In July 2009, NASA and ESA signed the Mars Exploration Joint Initiative, a proposal of fitting the rover onto a NASA orbiter and the two launching atop an Atlas V rocket which would have required weight-reduction on the rover. It did not take long for this mission concept to be overturned in favor of a pair of Atlas V launches to merge the ESA-built Trace Gas Orbiter into the program and possibly add another rover, the Mars Astrobiology Explorer-Cacher (MAX-C). The 2016 mission with ESA’s orbiter and a stationary lander was to be led by ESA while the 2018 mission with the rovers would have been led by NASA.

Max-C Concept - Image: NASA
Max-C Concept – Image: NASA

ESA and Roscosmos signed an agreement for cooperation in the agencies’ Mars endeavors – ESA would provide support for Russia’s Phobos Grunt mission and Roscosmos would provide ESA with a Proton rocket as a backup launcher for the ExoMars rover, that would now also include Russian-built instruments.

In April 2010, work on ExoMars was stopped and re-aligned to include a larger 600kg rover built by ESA with some NASA components and instruments, scrapping the MAX-C rover for budgetary reasons.

Just a year later new trouble emerged when NASA informed ESA that the agency’s budget would not allow a 2016 Atlas V launch, forcing ESA to again re-plan the project – now with Russian participation.

In mid-2013, ESA and Roscosmos signed a deal for two missions, both leaving the planet atop Proton rockets. In return, Roscosmos received the opportunity of flying a pair of instruments on the Trace Gas Orbiter originally launched on the ill-fated Phobos Grunt mission in late 2011, and Roscosmos would also receive full access to all scientific data returned by the missions.

Image: ESA
Image: ESA

Going forward, the plan for the 2016 mission of the Trace Gas Orbiter and Landing Demonstrator seemed relatively secure but the 2018 mission was still somewhat up in the air.

Given the back and forth of an all-ESA, an ESA-NASA and finally an ESA-Roscosmos mission, the total cost for ESA was projected to run well over the €1 billion cap – again putting ESA in a corner, forcing the agency to come up with additional funding, cut from other projects. Because the planned 2018 mission was still €100 million short in 2015, a contingency schedule was developed to be able to push the mission to 2020 to give ESA two additional years to raise the funds.

With the switch to Russia’s Proton-M/Briz-M rocket, new concerns emerged associated with the rocket’s poor reliability record reaching a failure rate of one in ten missions. Though ESA’s funding situation and NASA pulling out of the project leave no other more-reliable launch vehicle option on the table.

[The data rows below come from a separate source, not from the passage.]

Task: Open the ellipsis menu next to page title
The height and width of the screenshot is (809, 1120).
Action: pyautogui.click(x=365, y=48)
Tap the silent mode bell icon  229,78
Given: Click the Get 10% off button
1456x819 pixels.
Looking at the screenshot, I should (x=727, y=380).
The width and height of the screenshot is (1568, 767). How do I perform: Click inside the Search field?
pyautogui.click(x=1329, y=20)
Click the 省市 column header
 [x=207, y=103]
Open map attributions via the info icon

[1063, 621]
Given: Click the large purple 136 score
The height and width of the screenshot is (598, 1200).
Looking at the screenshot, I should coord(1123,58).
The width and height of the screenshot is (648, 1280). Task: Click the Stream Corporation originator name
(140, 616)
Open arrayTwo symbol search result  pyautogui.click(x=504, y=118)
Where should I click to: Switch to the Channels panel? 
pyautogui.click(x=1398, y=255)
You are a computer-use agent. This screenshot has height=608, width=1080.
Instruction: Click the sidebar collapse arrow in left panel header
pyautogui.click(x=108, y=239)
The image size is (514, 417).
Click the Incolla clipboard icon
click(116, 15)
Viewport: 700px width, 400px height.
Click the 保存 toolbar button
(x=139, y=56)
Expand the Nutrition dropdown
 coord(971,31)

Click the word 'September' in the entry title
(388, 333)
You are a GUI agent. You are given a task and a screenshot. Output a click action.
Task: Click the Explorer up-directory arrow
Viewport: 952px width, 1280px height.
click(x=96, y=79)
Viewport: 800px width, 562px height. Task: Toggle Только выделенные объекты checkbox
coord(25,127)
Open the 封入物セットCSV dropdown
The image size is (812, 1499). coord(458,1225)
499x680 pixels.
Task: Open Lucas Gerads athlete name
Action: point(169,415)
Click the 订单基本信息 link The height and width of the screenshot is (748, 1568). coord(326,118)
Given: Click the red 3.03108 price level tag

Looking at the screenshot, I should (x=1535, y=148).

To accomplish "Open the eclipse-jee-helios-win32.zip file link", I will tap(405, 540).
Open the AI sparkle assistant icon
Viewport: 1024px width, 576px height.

Photo: ESA/Stephane Corvaja
Photo: ESA/Stephane Corvaja

The Trace Gas Orbiter and Schiaparelli lander, making up the ExoMars 2016 mission, were flown to the Baikonur Cosmodrome in late December 2015 to enter a final processing campaign at the launch site that included final testing, propellant loading and the mating of orbiter and lander. TGO and Schiaparelli were joined together in mid-February and around the same time, their Proton-M rocket arrived in Kazakhstan to be assembled for liftoff.

Beginning in late February, ExoMars was installed atop its Briz-M upper stage and encapsulated in the protective payload fairing before meeting its Proton-M rocket on March 5. On March 11, the 58-meter tall Proton rocket was moved to the launch pad to enter the final countdown for liftoff on March 14 to mark the start of an ambitious mission.